My request was to the original poster to post his circuit.

Yours is fairly standard although a bipolar transistor which was fully conducting would be quite a shunt across the input impedance of the main transistor.
One advantage of the unbypassed emitter resistor is that you get an increase in input impedance. It is approximately (Hfe times RE) which is quite a useful lift in impedance for a bipolar transistor.

6. Jun 11, 2009

Bob S

I was trying to point out that the effective impedance of the collector of Q1 in my circuit is very high and has a good frequency (flat) response, and if used as the emitter load in your circuit would give you a very high RE (emitter resistance). Just substitute your circuit for R3, and select R! to adjust the Q1 collector current.

7. Jun 14, 2009

bitrex

8. Jun 14, 2009

vk6kro

Thanks for the circuit. Makes it much clearer.

A current source has infinite impedance theoretically.
However a real transistor has output admittance which is like a resistor in parallel with the output.
This is typically 10 k but can be as low as 1 K. So, this would be your load from the current source Q4, and it appears in parallel with the output admittance of the gain transistor Q3.

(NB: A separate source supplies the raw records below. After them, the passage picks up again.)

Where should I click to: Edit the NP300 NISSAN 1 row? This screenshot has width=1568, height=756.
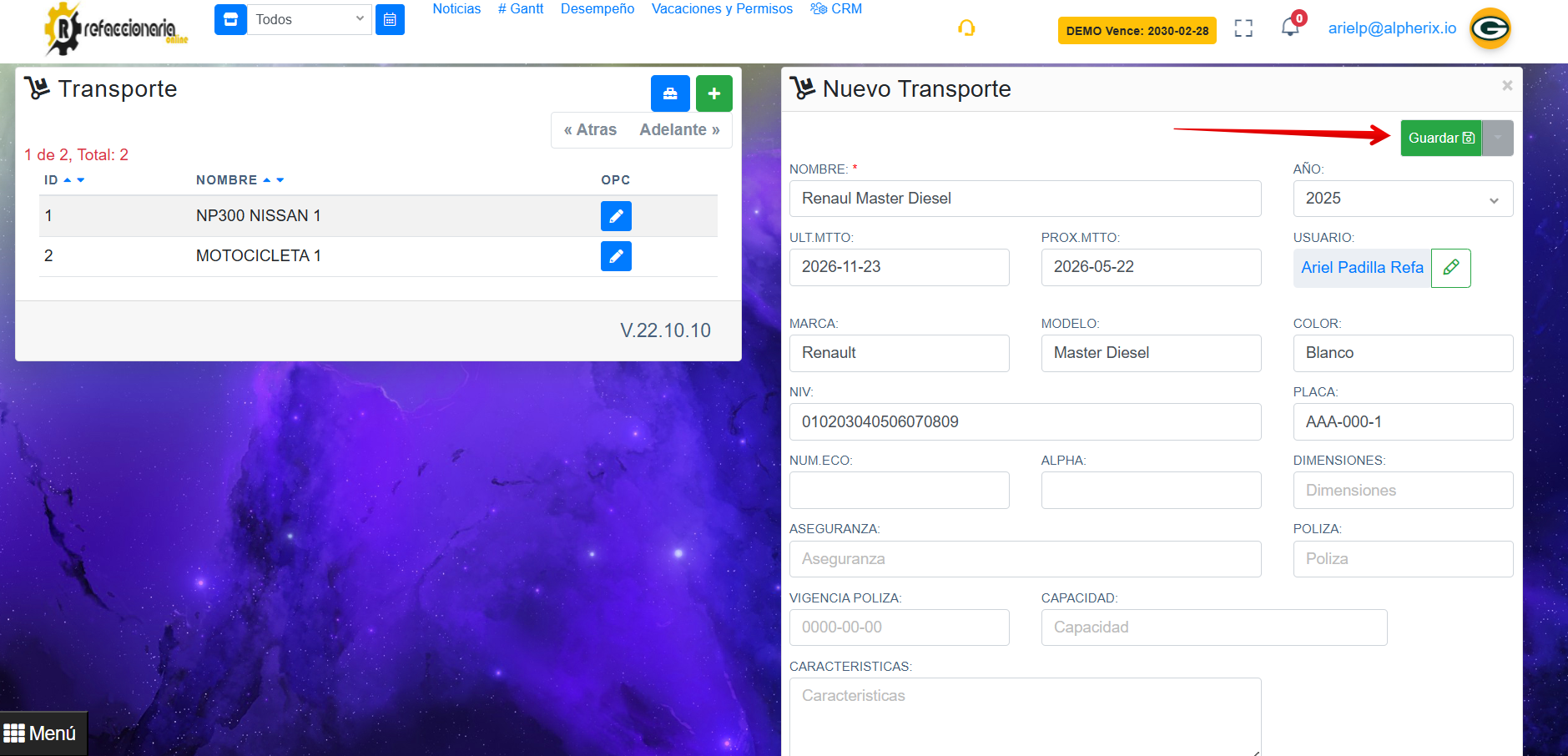point(615,216)
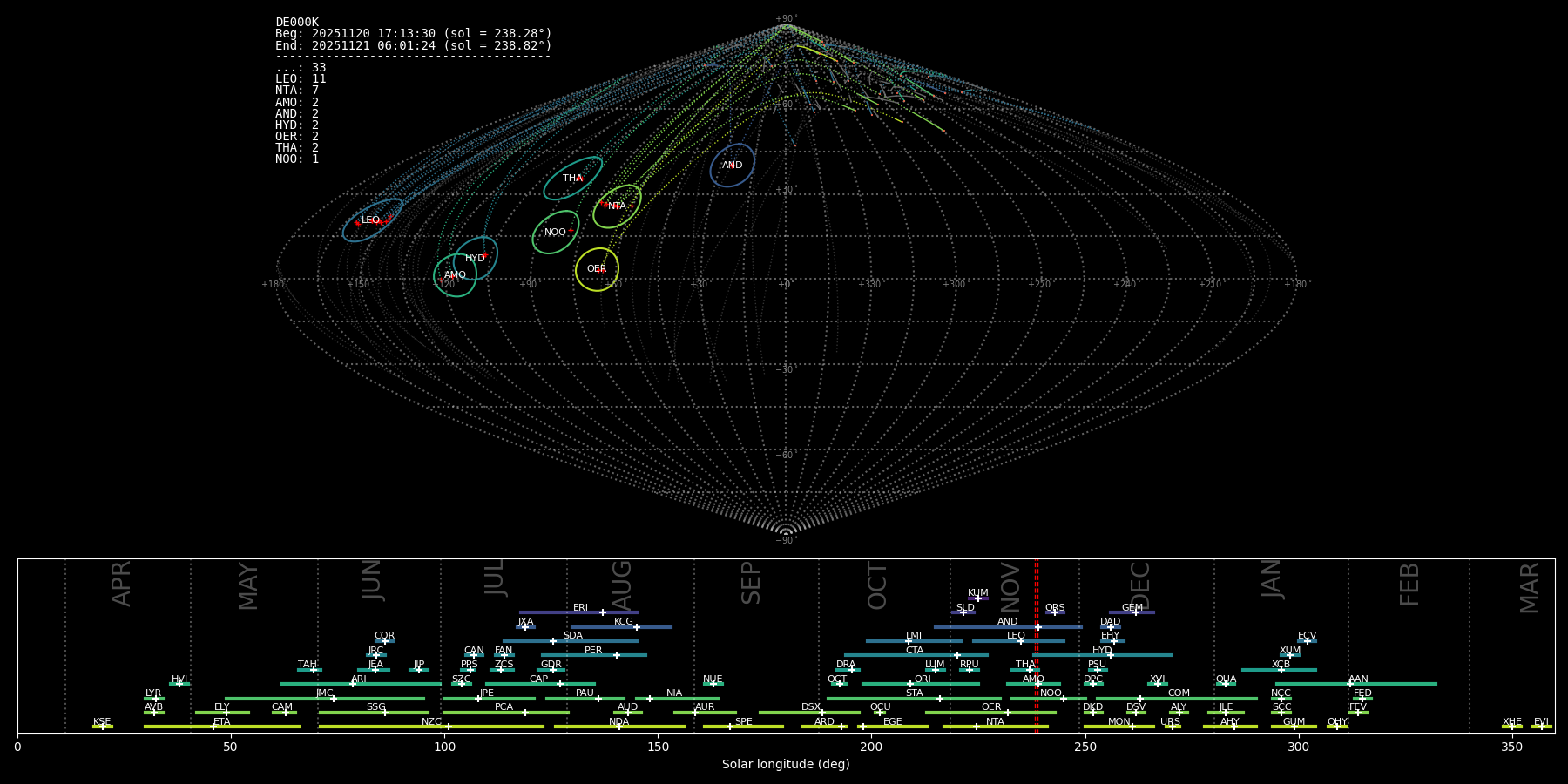Click the LEO radiant ellipse on sky map
Screen dimensions: 1568x784
372,220
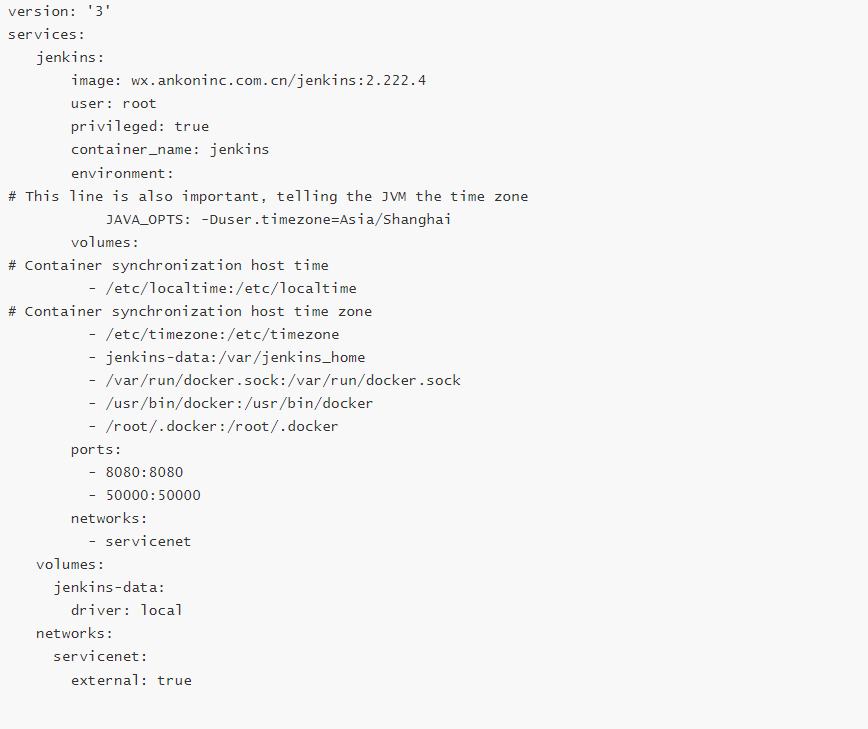Click the user: root line
The width and height of the screenshot is (868, 729).
click(x=113, y=103)
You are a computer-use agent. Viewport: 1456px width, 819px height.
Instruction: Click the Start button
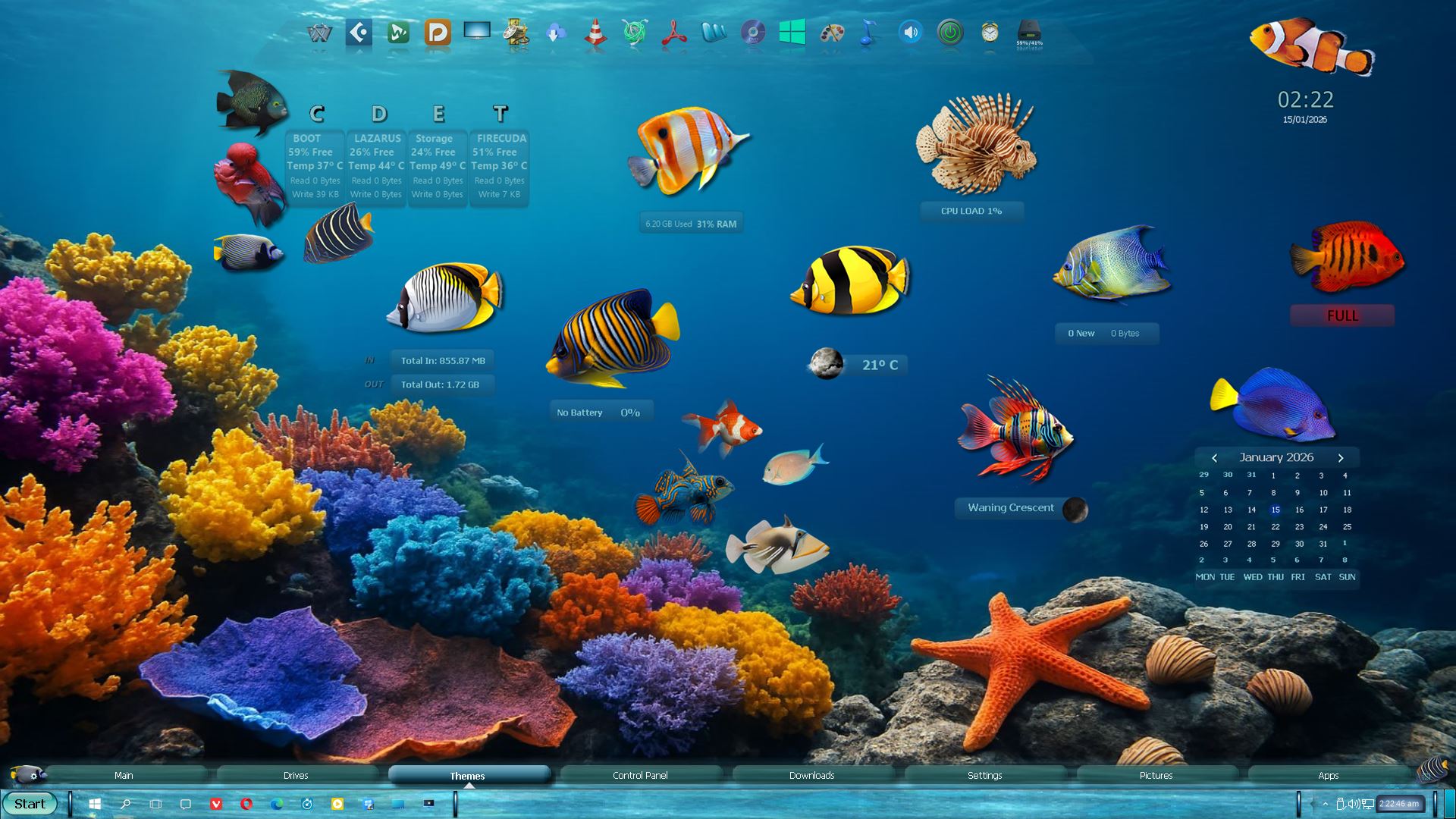point(30,804)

So, worst case, you might really have a load of 500 ohms. More likely it would be about 5000 ohms. This limits your final gain.

The driver circuit apparently includes another current source but details of this are not shown. The input of Q3 will be quite low impedance (maybe 1000 ohms) and the voltage output of the driver would be the current source output times this resistance.
So,
V at input of Q3 = gm * v(1-2) * R (input of Q3).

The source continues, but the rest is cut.